**Set task 1**. According to the text about Herman, Wisconsin, how many households did the 2000 census count in the town?
**Set task 2**. Reproduce word for word the part of the text about Herman, Wisconsin that opens with the words containing "Demographics" and closes with "of the population.".
**Set task 3**. Extend the text about Herman, Wisconsin, picking up after its final sentence.

**Text segment**.

'''

Herman is a town in Sheboygan County, Wisconsin, United States. The population was 2,044 at the 2000 census. It is included in the Sheboygan, Wisconsin Metropolitan Statistical Area. The unincorporated communities of Ada, Edwards, and Franklin are located in the town.

Geography
According to the United States Census Bureau, the town has a total area of 34.2 square miles (88.7 km2), of which, 34.1 square miles (88.4 km2) of it is land and 0.1 square miles (0.3 km2) of it (0.32%) is water.

Demographics
As of the census of 2000, there were 2,044 people, 574 households, and 458 families residing in the town. The population density was 59.9 people per square mile (23.1/km2). There were 592 housing units at an average density of 17.3 per square mile (6.7/km2). The racial makeup of the town was 95.40% White, 2.50% African American, 0.10% Native American, 1.08% Asian, 0.54% from other races, and 0.39% from two or more races. Hispanic or Latino of any race were 1.22% of the population.

'''

**Given entries**.
'''

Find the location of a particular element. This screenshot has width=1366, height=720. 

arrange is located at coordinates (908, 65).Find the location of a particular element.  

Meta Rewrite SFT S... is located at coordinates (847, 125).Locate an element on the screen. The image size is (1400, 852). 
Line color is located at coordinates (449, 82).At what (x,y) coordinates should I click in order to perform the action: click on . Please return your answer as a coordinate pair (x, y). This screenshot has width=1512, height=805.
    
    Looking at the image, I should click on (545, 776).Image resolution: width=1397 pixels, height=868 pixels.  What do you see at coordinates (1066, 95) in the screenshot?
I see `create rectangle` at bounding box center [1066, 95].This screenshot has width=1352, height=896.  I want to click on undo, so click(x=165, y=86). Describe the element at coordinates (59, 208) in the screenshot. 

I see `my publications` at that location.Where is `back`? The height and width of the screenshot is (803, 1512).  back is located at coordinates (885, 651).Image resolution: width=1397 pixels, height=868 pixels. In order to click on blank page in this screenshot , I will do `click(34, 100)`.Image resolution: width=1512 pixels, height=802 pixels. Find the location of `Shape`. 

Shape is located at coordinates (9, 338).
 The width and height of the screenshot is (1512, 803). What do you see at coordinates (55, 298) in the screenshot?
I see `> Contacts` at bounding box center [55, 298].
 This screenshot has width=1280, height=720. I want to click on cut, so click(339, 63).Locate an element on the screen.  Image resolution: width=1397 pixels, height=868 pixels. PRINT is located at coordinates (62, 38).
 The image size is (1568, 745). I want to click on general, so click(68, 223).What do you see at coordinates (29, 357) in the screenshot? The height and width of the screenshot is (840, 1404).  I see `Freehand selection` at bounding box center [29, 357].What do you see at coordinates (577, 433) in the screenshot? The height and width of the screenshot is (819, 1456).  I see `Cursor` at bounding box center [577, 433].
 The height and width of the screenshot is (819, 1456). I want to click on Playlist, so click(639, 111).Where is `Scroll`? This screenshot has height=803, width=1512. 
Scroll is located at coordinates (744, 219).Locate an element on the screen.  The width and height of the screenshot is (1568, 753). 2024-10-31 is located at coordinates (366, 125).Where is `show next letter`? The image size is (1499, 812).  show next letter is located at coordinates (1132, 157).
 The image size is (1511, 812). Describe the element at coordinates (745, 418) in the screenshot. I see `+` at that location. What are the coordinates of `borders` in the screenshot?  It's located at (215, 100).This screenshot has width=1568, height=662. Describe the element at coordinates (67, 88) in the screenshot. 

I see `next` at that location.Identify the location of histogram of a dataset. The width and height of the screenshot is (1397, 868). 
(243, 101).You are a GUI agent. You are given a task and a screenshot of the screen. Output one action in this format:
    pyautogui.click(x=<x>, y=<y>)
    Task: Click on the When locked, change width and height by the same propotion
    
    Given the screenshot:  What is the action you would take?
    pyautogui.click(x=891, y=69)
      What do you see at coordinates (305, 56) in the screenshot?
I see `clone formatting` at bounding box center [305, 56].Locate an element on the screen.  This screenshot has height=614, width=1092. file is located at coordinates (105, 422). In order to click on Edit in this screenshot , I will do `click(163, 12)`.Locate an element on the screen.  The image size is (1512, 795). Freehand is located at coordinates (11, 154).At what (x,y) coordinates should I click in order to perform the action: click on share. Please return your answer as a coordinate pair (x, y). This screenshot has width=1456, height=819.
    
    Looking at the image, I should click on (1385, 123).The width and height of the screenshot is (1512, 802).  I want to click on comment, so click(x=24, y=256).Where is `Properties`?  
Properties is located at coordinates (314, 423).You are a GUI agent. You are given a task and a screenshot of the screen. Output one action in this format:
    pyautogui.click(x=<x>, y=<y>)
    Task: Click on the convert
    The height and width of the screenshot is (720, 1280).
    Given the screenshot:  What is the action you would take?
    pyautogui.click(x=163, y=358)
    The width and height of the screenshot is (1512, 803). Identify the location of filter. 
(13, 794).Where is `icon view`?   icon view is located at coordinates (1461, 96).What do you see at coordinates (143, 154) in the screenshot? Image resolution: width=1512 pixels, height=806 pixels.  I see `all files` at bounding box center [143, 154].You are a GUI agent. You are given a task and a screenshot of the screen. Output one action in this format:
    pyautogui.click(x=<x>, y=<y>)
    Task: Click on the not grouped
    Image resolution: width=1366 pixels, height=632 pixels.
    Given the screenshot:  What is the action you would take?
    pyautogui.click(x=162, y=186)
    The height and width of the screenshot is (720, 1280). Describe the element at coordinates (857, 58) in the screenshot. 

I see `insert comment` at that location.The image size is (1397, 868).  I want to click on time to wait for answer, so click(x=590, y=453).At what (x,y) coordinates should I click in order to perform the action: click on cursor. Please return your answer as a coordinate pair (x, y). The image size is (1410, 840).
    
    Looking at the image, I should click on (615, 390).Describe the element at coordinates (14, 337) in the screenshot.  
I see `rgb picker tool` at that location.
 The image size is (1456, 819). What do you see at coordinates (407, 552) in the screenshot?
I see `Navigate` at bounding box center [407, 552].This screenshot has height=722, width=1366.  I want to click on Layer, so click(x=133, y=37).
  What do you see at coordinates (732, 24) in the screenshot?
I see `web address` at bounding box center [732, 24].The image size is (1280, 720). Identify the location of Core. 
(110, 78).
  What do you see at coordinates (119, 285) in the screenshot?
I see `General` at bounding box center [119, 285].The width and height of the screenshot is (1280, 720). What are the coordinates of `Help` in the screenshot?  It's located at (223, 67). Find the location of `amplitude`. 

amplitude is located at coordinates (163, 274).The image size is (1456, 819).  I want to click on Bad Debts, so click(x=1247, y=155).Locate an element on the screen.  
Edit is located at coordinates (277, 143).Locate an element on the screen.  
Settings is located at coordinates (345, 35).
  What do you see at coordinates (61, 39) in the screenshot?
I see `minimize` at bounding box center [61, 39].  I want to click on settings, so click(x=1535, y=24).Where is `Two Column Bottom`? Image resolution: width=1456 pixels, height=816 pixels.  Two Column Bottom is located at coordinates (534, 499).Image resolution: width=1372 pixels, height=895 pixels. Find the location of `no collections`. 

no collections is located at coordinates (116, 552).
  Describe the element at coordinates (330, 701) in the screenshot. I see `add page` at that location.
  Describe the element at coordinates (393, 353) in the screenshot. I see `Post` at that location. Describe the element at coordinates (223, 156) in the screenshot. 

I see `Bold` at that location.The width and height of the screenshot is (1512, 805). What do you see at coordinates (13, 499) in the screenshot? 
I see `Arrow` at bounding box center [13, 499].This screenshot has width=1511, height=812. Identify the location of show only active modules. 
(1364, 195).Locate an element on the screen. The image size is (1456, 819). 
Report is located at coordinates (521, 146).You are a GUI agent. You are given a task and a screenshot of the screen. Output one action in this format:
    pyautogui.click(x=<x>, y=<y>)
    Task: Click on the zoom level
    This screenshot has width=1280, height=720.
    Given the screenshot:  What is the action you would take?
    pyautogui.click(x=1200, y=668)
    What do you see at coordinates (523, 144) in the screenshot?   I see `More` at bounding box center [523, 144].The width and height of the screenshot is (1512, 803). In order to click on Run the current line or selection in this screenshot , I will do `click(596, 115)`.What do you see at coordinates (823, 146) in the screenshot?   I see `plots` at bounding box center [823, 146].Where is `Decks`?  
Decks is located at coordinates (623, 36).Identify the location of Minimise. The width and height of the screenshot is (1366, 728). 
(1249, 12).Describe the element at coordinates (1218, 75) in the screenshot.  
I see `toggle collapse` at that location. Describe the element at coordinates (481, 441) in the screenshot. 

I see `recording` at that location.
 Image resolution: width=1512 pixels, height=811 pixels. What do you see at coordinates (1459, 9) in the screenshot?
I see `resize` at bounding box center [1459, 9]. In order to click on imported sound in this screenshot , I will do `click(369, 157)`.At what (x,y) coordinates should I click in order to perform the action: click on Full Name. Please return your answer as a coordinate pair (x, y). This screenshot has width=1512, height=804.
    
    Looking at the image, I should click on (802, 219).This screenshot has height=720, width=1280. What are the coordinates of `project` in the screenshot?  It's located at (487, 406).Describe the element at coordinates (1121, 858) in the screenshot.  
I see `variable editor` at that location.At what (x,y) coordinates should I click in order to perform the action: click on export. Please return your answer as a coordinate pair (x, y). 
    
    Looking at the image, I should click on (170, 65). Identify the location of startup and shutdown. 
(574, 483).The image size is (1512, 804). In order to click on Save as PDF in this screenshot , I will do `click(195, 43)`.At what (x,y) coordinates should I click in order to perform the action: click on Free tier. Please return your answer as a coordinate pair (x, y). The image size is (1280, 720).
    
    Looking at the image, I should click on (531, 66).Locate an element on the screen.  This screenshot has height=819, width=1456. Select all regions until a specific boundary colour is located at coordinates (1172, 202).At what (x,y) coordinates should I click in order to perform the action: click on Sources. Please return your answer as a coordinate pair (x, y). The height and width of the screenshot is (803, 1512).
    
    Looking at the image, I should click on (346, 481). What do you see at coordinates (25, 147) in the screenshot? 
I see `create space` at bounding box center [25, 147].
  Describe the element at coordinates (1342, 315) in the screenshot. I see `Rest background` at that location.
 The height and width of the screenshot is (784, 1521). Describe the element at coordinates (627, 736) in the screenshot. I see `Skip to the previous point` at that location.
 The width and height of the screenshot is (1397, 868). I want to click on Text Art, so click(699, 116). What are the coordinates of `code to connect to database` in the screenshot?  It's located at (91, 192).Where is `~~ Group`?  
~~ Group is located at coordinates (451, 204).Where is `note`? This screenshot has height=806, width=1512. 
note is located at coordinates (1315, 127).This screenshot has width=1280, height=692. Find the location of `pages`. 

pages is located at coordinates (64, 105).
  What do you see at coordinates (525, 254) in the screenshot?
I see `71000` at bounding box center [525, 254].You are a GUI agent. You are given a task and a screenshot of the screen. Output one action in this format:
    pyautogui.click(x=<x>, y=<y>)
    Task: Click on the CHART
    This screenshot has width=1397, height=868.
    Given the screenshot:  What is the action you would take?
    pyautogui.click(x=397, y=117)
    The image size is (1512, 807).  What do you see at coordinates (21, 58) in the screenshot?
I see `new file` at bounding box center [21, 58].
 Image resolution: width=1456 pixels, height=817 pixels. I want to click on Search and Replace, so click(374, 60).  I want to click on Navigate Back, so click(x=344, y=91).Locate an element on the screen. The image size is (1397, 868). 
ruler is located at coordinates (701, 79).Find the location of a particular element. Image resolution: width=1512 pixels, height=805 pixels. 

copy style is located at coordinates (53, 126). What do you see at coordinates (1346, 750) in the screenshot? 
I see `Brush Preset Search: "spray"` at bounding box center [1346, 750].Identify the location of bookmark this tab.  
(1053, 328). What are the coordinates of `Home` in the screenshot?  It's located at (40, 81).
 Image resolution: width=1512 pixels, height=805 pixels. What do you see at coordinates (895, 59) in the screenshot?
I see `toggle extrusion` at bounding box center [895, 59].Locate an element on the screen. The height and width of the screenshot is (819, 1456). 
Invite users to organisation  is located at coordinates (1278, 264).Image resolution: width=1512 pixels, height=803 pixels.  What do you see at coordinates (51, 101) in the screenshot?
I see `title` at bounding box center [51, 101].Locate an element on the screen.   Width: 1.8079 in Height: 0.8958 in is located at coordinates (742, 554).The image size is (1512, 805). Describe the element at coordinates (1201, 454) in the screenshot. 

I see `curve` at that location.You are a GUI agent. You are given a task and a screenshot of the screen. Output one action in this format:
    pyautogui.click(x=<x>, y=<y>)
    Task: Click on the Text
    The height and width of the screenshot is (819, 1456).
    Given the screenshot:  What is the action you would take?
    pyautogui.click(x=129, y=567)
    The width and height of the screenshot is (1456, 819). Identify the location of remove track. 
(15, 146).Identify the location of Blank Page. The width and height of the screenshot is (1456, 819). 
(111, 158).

'''

**Written answer 1**. 574 households.

**Written answer 2**.
Demographics
As of the census of 2000, there were 2,044 people, 574 households, and 458 families residing in the town. The population density was 59.9 people per square mile (23.1/km2). There were 592 housing units at an average density of 17.3 per square mile (6.7/km2). The racial makeup of the town was 95.40% White, 2.50% African American, 0.10% Native American, 1.08% Asian, 0.54% from other races, and 0.39% from two or more races. Hispanic or Latino of any race were 1.22% of the population.

**Written answer 3**.
There were 574 households, out of which 35.9% had children under the age of 18 living with them, 72.3% were married couples living together, 3.1% had a female householder with no husband present, and 20.2% were non-families. 15.7% of all households were made up of individuals, and 5.7% had someone living alone who was 65 years of age or older. The average household size was 2.76 and the average family size was 3.07.

In the town, the population was spread out, with 20.4% under the age of 18, 24.5% from 18 to 24, 25.4% from 25 to 44, 20.1% from 45 to 64, and 9.6% who were 65 years of age or older. The median age was 30 years. For every 100 females, there were 113.6 males. For every 100 females age 18 and over, there were 116.8 males.

The median income for a household in the town was $51,875, and the median income for a family was $60,568. Males had a median income of $36,841 versus $26,375 for females. The per capita income for the town was $24,007. About 2.0% of families and 5.3% of the population were below the poverty line, including 1.6% of those under age 18 and 15.2% of those age 65 or over.

Education
 Lakeland University is located in the town.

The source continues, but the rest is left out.